Federal prosecutions on reservations have increased markedly since 2009, said Richard Henderson, a recently retired federal public defender in Fargo.
Henderson said Purdon’s emphasis on reducing crime in Indian Country was a first for that office, in his recollection.
“I think the biggest part of the problem is it’s just invisible,” he said. “It’s really important for our prosecutors and U.S. attorneys to work on that.”
Purdon was appointed by U.S. Attorney General Eric Holder to chair the Department of Justice’s Native American Issues Subcommittee in 2013.
“Tim Purdon has been an outstanding United States attorney, a fierce advocate for the people of North Dakota, and a strong national leader whose efforts to improve public safety in Indian Country have made a profound difference - and touched countless lives,” Holder said in a news release.
Purdon also targeted violent drug trafficking that emerged in the Oil Patch over the past three years, including getting a record number of federal agents and prosecutors working in the Bakken region. That led to a more than 150 percent increase in defendants charged in western North Dakota by the U.S. attorney’s office. He also sounded the alarm early about human trafficking issues in the western part of the state.
U.S. Sen. Heidi Heitkamp, a fellow Democrat, praised Purdon for his attention on rising drug crimes and human trafficking in the state, as well as for being a staunch advocate for Native Americans
“Tim was also one of the first leaders to take a hard line in combating drug crime and human trafficking which have unfortunately been increasing in the state,” Heitkamp said in a statement.
Though he was confirmed by the U.S. Senate, some North Dakota Republicans at the time criticized Obama’s choice of Purdon due to his close ties to state and national Democrats.
Purdon expressed his gratitude to Obama and Holder for his time in office, adding, “This is the best job I’ll ever have.
“You’re never going to leave these issues in perfect condition,” he said.
Henderson pointed out that Purdon’s time in office had coincided with some major changes in the state’s crime patterns due to the oil boom.
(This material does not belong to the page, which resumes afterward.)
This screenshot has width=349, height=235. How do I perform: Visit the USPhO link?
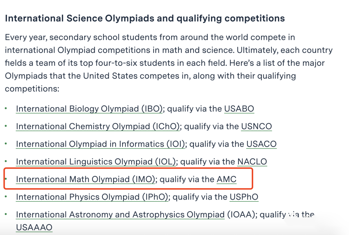coord(244,197)
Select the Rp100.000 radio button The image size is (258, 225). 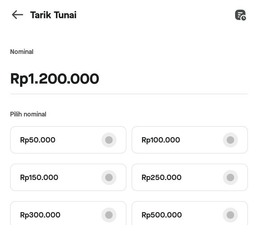pos(230,140)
“When he started, oil was just a twinkle in someone’s eye,” he said. “He’s been a very effective U.S. attorney during some really tumultuous times.”
Purdon also oversaw the prosecution of Valentino Bagola for the murders of two children on the Spirit Lake Reservation and an investigation into a synthetic drug trafficking ring that killed two people by overdose in Grand Forks.
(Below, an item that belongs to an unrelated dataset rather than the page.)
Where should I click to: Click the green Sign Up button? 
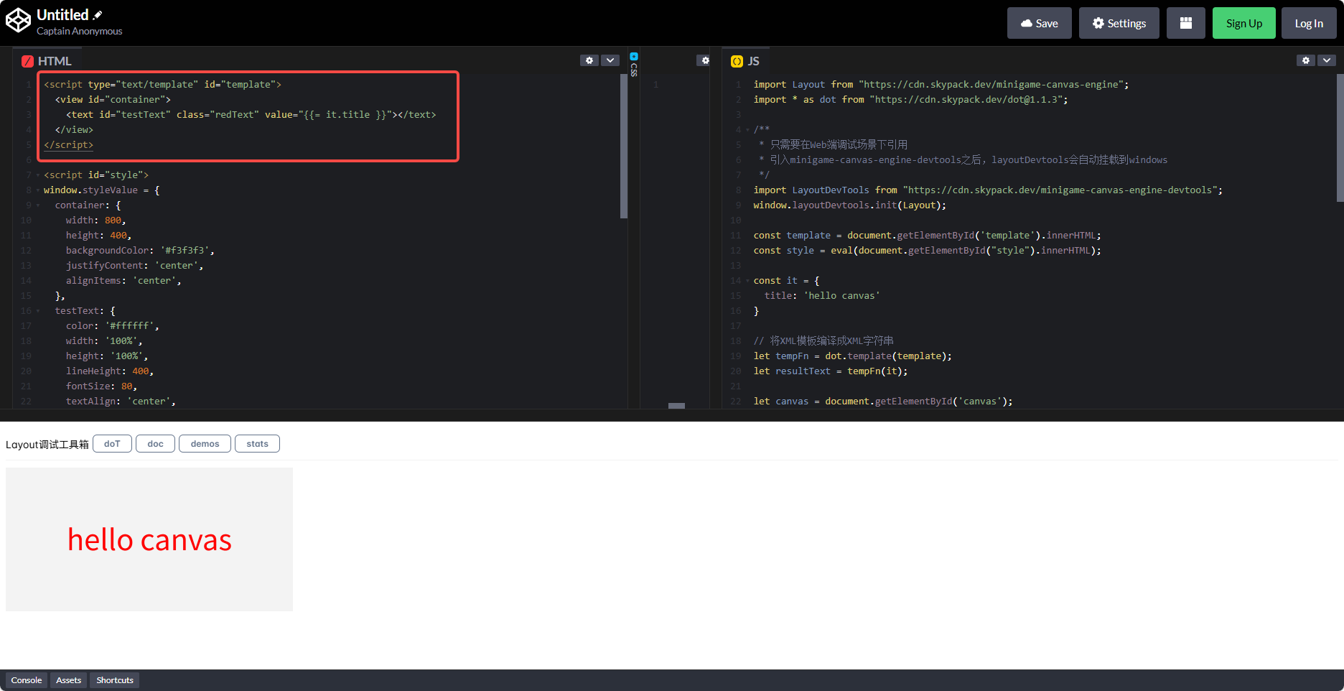(1243, 23)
First Assistant U.S. Attorney Chris Myers will become the acting U.S. attorney for North Dakota when Purdon steps down March 12.
Purdon said Myers is a career prosecutor who has prosecuted many of the highest-profile drug cases of the past decade at the U.S. attorney’s office and would be able to institutionalize some of Purdon’s changes in approach to both reservation and Oil Patch crime, and make them permanent.